How GCP SLAs actually work, the carve outs that hurt, the credit ladder in practice, and the contract terms enterprise customers should negotiate into the master agreement.
Google Cloud publishes an SLA for almost every service. The standard text covers a fraction of the customer's real availability and operational risk. Negotiated overlays close the gap.
Google Cloud is mature on SLAs, in the sense that the publisher has a written SLA for almost every product in the catalogue. Compute Engine, Cloud Storage, BigQuery, Cloud SQL, Kubernetes, networking, and the broader portfolio all carry published terms. Customers can read them on the public site and pull them into a contract clause.
The maturity is also the trap. The published terms are framed for the publisher, and the default credits, carve outs, and exclusions add up to a thin layer of protection against real customer impact. The buyer side play is to read the SLA framework as a starting position and negotiate the parts that matter.

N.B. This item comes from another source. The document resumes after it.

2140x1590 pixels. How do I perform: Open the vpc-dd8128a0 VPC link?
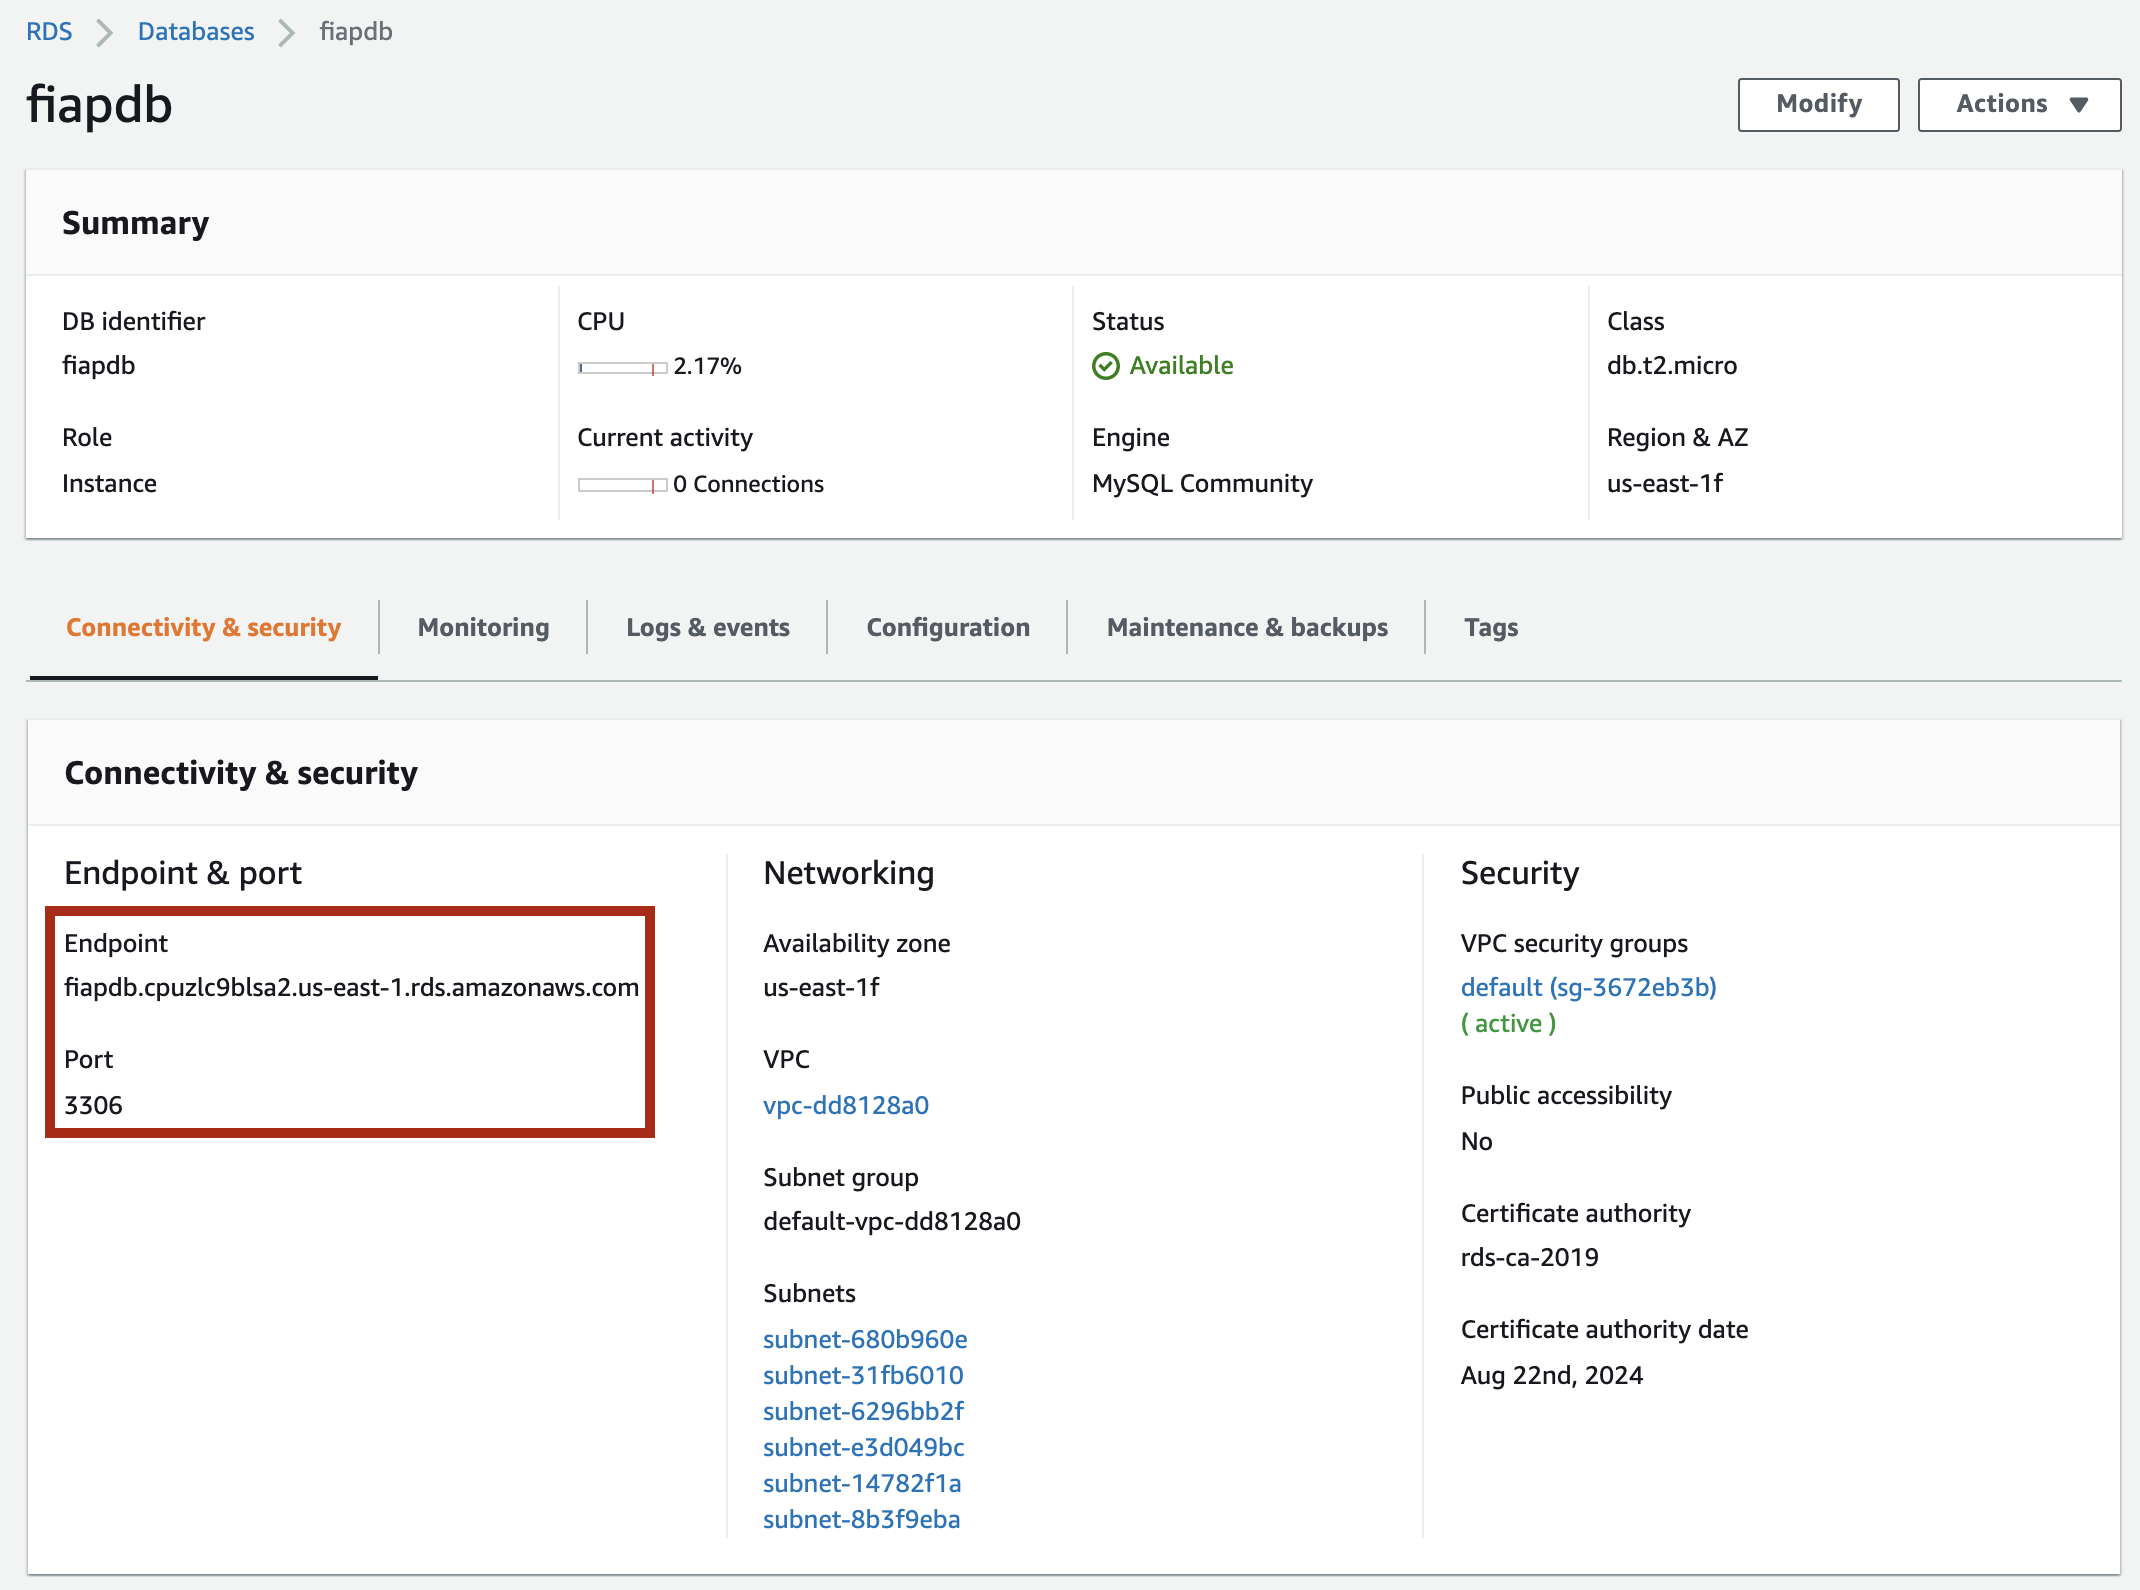(845, 1105)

Read the related Google Cloud advisory practice, the Google Cloud knowledge hub, and the AWS advisory practice for the broader hyperscaler context.
The GCP SLA structure has three principal layers. Each layer is set by the publisher and can be negotiated against by larger enterprise customers.
Each service has a target. Compute Engine sits at 99.99 percent for instances across multiple zones. Cloud Storage multi region sits at 99.95 percent for standard storage. BigQuery sits at 99.99 percent for the query service. Numbers differ by product family and region.
If the publisher misses the target, the customer earns a credit calculated as a percentage of the monthly bill for the affected service. Credits are not cash and cannot be redeemed against unrelated services.
The published SLA excludes events outside the publisher's control, scheduled maintenance windows, and customer caused outages. Each exclusion is broad in the default text and narrows only through negotiation.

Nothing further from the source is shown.